El Nobel que quiere globalizar la compasión

Bangkok / Tras una vida dedicada a luchar contra el abuso infantil, el indio Kailash Satyarthi, premio Nobel de la Paz en 2014, reconoce en una entrevista con Efe que confía en que el mundo logrará algún día eliminar las fronteras gracias a la compasión y al liderazgo de las nuevas generaciones.

Para ello, Satyarthi, cuya organización Bachpan Bachao Andolan ha liberado a más de 86.000 niños de la esclavitud, impulsó en 2016 la campaña “100 millones para 100 millones”,que empodera a los niños privilegiados para que alcen la voz y así terminar con los abusos que sufren los menores desfavorecidos.

El activista, que esta semana en Bangkok ha conversado con profesores de todo el mundo durante el congreso de la Internacional de la Educación que finaliza este viernes, destaca la importancia de la enseñanza para “globalizar un mensaje de compasión” y pone de relieve el papel de los docentes y la necesidad de un comportamiento responsable de los consumidores.
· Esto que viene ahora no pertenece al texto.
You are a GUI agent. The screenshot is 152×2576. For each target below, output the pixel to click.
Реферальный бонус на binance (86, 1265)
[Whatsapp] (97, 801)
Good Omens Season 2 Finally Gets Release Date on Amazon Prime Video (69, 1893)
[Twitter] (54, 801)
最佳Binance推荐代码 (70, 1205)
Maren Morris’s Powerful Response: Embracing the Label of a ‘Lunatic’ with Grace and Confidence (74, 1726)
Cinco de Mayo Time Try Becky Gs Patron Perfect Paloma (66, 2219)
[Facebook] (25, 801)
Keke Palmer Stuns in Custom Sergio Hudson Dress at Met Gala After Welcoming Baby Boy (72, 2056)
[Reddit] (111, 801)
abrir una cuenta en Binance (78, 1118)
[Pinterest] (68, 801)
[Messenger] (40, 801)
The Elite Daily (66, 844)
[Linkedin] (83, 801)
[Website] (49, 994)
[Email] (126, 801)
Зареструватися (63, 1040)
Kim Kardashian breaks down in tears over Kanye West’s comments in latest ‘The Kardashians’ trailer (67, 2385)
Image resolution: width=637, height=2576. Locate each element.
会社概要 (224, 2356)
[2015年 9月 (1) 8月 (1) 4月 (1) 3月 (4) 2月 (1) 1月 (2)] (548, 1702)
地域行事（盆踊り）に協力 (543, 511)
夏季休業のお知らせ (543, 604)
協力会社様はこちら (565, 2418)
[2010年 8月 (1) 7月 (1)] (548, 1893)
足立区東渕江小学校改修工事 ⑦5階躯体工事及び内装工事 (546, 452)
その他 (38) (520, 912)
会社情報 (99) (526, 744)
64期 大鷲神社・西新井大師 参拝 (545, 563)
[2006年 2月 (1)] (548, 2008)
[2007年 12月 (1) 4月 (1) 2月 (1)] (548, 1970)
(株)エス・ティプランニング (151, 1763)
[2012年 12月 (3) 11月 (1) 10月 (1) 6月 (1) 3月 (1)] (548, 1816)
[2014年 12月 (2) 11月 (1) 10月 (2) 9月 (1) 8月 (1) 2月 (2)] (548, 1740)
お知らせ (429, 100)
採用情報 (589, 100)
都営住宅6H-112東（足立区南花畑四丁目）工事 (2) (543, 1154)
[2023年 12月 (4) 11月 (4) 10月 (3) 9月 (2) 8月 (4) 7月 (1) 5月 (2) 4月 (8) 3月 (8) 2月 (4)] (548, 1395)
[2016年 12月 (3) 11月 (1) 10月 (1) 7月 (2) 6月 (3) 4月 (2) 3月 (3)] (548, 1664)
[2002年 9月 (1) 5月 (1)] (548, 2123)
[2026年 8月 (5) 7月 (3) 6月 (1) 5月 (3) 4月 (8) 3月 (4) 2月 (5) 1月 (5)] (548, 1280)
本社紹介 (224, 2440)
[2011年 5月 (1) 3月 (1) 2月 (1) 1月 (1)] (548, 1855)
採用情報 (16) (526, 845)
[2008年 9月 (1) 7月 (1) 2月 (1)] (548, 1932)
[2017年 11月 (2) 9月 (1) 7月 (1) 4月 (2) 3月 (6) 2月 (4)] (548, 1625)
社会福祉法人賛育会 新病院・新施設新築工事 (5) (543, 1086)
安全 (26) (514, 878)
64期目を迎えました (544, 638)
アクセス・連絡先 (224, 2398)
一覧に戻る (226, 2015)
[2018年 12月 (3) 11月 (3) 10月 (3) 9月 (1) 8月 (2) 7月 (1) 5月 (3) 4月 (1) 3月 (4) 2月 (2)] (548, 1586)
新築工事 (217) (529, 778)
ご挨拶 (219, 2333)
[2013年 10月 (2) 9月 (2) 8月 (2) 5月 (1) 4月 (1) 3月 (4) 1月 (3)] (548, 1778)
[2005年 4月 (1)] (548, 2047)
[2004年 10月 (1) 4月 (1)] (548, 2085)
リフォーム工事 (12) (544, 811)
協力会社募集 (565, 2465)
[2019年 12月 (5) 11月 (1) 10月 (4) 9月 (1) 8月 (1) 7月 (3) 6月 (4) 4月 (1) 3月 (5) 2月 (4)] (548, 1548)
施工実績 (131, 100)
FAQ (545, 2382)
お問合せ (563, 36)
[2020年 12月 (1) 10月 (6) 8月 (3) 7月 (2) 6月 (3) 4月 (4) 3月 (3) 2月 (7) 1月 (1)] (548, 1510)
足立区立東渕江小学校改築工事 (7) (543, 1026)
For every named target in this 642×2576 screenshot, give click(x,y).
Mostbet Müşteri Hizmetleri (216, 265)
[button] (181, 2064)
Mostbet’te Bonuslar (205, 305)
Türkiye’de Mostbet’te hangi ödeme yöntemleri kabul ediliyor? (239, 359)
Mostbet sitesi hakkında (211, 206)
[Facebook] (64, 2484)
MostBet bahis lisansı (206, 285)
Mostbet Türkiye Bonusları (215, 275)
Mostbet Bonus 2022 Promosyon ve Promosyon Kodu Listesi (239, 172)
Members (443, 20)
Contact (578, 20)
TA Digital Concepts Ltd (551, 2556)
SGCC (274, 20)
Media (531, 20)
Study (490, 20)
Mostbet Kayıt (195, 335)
PREGUNTA: ¿Qué le diría al presidente estadounidense, Donald Trump, o los líderes europeos por su dura política contra la inmigración, que también afecta a los menores?

RESPUESTA: Les hablaría particularmente sobre los niños, porque ellos son los que más sufren estas políticas. Los niños nunca han levantado fronteras, no han establecido límites, desconocen cómo los muros han sido creados, pero los sufren.

Los líderes deben darse cuenta que el Planeta pertenece a todo el mundo. Cualquier política que victimice a los niños, y que a veces separa a los hijos de sus padres, va en contra de los principios de Dios y es inaceptable.

Yo soy alguien que sueña con un mundo sin fronteras, sin divisiones en la Humanidad. Un día ese mundo será una realidad, quizás no sea en 5 o 10 años, pero sucederá.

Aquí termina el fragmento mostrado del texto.